Mailing List Archive

AWL bloat-reducer
I've been having user quota problems due to AWL bloat in a growing
number of accounts. Most customers' AWL files include a *long* list of
one-off spam addresses which *SIGNIFICANTLY* increase disk usage.

I finally got disgusted with this, and hacked check_whitelist into
trim_whitelist. It makes a backup copy of the "old" AWL db, creates a
fresh db and copies only those addresses that have a count greater than
1 from old to new. It then moves the new db over the old one and makes
sure ownership of the new db is correct if running as root. I didn't
want to autodelete the old db in case something broke.

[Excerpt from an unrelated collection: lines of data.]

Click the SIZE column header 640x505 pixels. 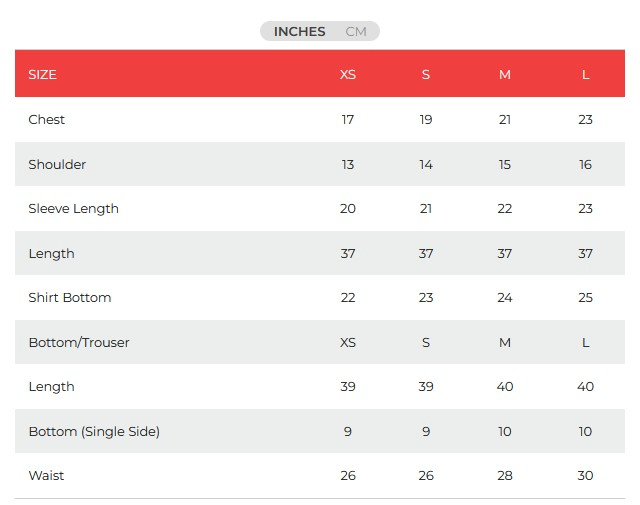(x=43, y=75)
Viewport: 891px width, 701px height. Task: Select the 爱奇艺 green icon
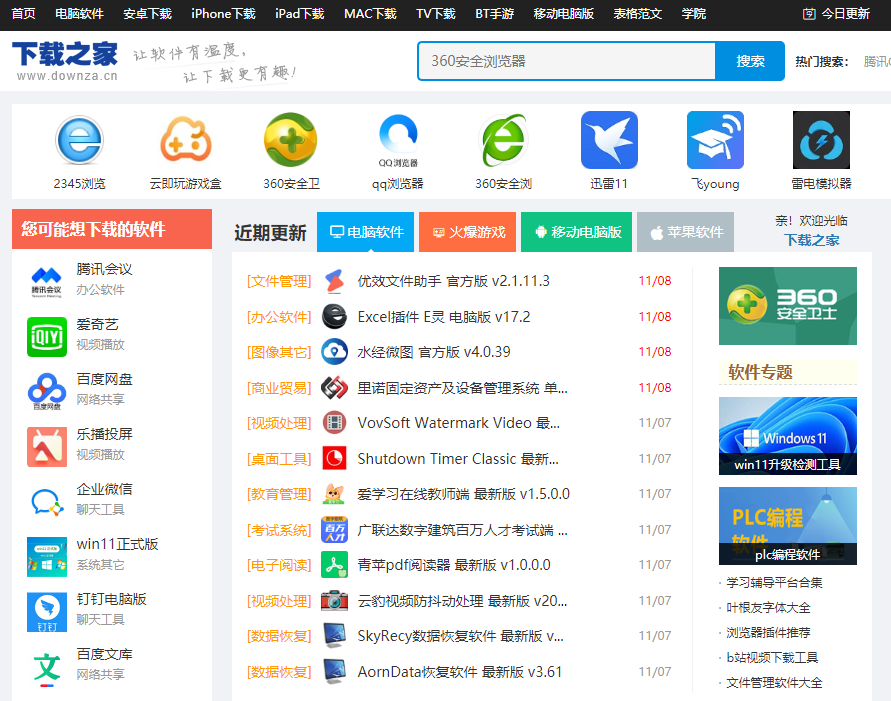pos(47,336)
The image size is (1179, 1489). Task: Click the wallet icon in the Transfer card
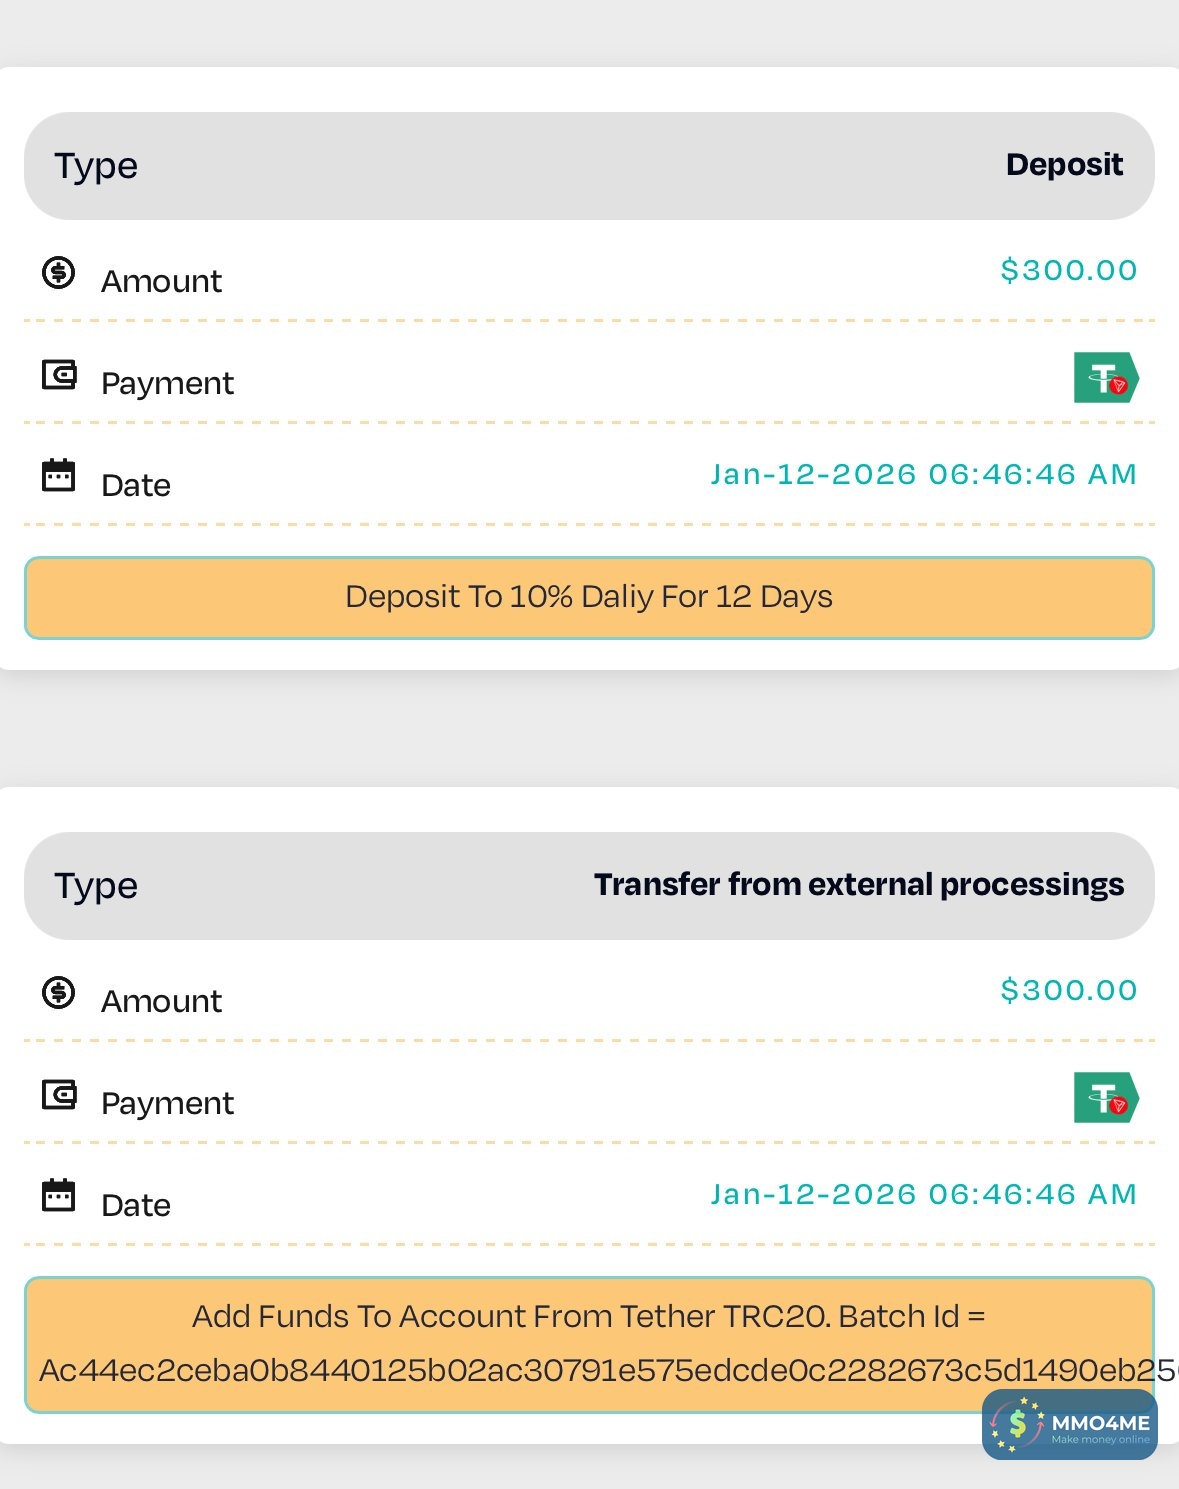[x=59, y=1095]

At the moment, it only understands AWL files in "Berkeley DB (Hash,
version 5, native byte-order)" format (or any other file-based hash with
files that end with .db), but it could probably be expanded to
understand others without too much trouble; and could probably accept
other options to control which addresses it discards (ie, anything with
a *really* high AWL entry likely doesn't need to be kept; chose the
count cutoff, etc). It could also be adapted to upgrade AWL dbs as
necessary.

Size reduction varied a LOT; I checked it on a number of users whose
AWL db has grown to over 8M. Typical reduction was ~8:1, with a few
dropping to ~300K (~27:1). Smaller dbs showed even more drastic
reductions; one went from 4500K to 86K (!!!). Given that I have this
server set up for per-user AWLs, and a 20M per-user quota on the home
directory, this is pretty significant. (I've had to move quite a few
user's SA directories into another partition, and symlink them back in
order to allow them 20M of "non-inbox" email folder space.)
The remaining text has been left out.